[Rows for locating text and elements]
● ● ● ● ●

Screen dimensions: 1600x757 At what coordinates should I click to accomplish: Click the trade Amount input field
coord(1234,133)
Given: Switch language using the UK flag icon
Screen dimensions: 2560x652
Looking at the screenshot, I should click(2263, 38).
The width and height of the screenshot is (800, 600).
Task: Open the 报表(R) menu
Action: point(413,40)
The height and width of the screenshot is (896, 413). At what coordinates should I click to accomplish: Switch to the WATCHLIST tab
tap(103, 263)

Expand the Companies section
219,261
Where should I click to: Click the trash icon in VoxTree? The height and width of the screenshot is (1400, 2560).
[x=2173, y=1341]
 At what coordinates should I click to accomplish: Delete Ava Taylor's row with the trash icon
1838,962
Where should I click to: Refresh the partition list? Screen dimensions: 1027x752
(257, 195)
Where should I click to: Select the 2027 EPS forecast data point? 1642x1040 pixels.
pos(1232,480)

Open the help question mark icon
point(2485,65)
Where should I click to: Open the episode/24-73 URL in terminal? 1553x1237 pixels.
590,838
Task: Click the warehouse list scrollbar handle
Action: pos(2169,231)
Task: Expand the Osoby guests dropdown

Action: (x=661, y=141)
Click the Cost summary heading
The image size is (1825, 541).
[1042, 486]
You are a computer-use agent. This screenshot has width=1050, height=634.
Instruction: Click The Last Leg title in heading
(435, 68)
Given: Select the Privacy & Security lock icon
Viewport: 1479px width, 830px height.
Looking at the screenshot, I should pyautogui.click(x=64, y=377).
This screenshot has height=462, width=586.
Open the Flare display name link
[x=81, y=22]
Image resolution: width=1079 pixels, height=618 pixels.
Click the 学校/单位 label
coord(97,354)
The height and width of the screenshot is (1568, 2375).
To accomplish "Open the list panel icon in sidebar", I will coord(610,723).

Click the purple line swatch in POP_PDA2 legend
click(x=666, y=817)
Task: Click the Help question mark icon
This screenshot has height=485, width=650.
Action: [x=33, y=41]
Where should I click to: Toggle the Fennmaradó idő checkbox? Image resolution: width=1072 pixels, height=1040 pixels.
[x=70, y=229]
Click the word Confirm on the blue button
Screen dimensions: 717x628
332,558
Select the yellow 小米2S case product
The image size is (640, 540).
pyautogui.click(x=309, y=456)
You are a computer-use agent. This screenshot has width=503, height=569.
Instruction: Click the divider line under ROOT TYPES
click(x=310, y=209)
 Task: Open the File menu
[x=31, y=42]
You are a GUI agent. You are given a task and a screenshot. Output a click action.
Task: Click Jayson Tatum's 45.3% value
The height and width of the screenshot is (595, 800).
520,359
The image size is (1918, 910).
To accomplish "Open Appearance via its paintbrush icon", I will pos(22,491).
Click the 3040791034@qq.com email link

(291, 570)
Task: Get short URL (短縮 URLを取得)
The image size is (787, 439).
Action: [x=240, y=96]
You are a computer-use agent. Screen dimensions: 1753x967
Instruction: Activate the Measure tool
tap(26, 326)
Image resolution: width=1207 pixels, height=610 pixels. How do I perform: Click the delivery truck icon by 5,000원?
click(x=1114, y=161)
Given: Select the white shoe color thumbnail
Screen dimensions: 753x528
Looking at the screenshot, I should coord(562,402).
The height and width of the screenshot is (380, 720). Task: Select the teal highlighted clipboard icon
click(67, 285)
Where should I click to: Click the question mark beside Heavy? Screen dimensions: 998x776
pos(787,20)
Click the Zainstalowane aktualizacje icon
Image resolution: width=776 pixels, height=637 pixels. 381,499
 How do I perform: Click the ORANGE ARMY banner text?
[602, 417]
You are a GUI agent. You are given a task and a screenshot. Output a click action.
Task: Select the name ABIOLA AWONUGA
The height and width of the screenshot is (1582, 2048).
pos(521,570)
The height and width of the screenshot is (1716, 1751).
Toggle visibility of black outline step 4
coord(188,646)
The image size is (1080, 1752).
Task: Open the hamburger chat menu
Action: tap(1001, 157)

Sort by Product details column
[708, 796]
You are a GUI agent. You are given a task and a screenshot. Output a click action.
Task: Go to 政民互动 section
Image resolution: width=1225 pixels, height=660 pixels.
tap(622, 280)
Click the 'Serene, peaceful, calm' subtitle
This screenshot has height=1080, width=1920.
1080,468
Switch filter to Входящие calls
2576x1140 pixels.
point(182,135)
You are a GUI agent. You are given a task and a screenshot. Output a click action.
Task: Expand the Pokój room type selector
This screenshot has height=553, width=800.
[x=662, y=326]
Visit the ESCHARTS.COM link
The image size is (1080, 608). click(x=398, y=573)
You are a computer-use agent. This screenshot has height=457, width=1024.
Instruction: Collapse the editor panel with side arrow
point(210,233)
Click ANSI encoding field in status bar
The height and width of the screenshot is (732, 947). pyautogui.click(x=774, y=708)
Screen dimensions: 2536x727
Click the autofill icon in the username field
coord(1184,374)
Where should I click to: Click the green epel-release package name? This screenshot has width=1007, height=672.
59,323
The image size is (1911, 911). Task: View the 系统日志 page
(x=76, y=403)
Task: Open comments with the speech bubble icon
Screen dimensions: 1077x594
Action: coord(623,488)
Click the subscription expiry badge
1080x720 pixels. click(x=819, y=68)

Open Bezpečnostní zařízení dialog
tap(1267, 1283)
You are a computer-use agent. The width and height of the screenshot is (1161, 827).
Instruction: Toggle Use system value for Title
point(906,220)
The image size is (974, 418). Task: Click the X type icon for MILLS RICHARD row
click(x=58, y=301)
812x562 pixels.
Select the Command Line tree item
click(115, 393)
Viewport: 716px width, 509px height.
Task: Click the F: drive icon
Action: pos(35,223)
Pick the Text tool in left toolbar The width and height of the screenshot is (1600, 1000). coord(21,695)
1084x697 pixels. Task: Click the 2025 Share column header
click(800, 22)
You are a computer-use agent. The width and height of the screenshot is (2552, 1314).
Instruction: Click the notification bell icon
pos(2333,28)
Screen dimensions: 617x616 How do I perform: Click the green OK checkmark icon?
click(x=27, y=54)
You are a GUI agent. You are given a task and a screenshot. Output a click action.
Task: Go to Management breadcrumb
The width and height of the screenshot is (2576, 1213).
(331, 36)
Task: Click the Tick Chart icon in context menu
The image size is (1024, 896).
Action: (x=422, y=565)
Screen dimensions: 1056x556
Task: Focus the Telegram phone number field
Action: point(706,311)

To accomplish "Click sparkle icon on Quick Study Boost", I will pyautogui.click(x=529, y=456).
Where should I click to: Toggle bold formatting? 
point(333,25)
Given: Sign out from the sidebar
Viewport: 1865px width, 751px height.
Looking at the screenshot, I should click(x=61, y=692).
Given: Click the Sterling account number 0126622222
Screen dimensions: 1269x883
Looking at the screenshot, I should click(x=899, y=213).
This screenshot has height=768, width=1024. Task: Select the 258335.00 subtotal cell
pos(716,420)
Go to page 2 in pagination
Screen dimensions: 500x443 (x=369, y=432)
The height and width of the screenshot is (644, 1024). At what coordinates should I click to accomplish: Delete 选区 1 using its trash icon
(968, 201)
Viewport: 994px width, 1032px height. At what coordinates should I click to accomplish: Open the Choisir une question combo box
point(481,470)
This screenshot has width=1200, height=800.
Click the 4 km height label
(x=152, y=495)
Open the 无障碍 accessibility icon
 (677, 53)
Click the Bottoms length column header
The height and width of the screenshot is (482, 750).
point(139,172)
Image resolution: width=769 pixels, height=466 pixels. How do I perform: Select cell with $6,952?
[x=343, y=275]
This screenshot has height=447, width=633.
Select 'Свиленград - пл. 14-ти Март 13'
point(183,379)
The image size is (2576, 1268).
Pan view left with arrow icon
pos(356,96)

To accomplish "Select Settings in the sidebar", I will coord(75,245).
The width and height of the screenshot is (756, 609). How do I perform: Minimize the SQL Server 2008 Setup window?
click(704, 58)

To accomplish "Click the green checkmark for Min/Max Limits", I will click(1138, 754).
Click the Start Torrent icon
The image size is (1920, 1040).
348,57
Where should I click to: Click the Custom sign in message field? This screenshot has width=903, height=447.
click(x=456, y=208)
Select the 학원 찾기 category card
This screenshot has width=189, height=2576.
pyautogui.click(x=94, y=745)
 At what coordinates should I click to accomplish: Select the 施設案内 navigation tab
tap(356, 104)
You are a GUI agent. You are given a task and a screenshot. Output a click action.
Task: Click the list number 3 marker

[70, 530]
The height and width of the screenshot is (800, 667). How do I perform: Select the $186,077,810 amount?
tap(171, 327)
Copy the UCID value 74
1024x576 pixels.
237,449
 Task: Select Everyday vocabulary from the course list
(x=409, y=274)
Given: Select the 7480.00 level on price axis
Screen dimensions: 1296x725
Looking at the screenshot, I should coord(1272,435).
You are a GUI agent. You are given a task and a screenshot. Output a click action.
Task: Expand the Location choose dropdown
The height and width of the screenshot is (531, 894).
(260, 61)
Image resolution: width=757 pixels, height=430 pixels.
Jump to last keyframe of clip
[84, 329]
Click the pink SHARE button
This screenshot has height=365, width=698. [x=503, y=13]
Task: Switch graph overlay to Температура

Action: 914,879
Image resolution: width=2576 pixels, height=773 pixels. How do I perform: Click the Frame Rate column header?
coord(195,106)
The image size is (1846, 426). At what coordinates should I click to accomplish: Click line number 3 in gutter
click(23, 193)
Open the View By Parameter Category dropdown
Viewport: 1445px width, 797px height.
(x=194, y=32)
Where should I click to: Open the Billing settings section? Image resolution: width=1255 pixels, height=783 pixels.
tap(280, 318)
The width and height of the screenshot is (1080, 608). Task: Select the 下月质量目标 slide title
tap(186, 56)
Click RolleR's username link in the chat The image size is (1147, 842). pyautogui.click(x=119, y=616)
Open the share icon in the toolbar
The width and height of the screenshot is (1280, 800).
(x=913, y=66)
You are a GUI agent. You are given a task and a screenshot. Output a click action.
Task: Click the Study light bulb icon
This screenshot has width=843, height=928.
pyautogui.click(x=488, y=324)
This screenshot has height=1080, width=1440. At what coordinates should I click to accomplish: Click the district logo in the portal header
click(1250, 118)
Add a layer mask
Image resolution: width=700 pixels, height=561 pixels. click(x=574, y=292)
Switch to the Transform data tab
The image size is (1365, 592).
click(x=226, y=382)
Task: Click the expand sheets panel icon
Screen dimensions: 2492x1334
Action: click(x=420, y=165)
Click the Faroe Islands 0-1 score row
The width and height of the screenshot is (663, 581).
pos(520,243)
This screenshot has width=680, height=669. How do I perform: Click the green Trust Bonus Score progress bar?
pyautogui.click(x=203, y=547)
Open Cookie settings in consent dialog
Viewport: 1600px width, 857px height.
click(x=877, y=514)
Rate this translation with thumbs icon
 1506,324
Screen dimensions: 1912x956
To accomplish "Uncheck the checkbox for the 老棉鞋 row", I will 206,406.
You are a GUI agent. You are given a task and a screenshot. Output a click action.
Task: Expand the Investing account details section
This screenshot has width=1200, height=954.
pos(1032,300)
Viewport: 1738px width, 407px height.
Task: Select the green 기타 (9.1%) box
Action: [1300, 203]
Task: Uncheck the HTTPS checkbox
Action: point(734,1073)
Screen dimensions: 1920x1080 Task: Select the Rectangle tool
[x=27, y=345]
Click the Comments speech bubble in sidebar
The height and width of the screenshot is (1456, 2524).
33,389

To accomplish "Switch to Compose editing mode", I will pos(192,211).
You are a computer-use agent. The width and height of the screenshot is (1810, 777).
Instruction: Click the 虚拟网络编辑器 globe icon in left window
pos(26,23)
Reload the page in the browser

● ● ● ● ●

§ **Written request**
Swap "trash icon" for "delete icon" throughout the rows from the beginning through the line containing "Action: (x=661, y=141)", changing nothing else. Return only those lines.

§ **Exercise result**
Screen dimensions: 1600x757 At what coordinates should I click to accomplish: Click the trade Amount input field
coord(1234,133)
Given: Switch language using the UK flag icon
Screen dimensions: 2560x652
Looking at the screenshot, I should click(2263, 38).
The width and height of the screenshot is (800, 600).
Task: Open the 报表(R) menu
Action: point(413,40)
The height and width of the screenshot is (896, 413). At what coordinates should I click to accomplish: Switch to the WATCHLIST tab
tap(103, 263)

Expand the Companies section
219,261
Where should I click to: Click the delete icon in VoxTree? The height and width of the screenshot is (1400, 2560).
[x=2173, y=1341]
 At what coordinates should I click to accomplish: Delete Ava Taylor's row with the delete icon
1838,962
Where should I click to: Refresh the partition list? Screen dimensions: 1027x752
(257, 195)
Where should I click to: Select the 2027 EPS forecast data point? 1642x1040 pixels.
pos(1232,480)

Open the help question mark icon
point(2485,65)
Where should I click to: Open the episode/24-73 URL in terminal? 1553x1237 pixels.
590,838
Task: Click the warehouse list scrollbar handle
Action: pos(2169,231)
Task: Expand the Osoby guests dropdown

Action: (x=661, y=141)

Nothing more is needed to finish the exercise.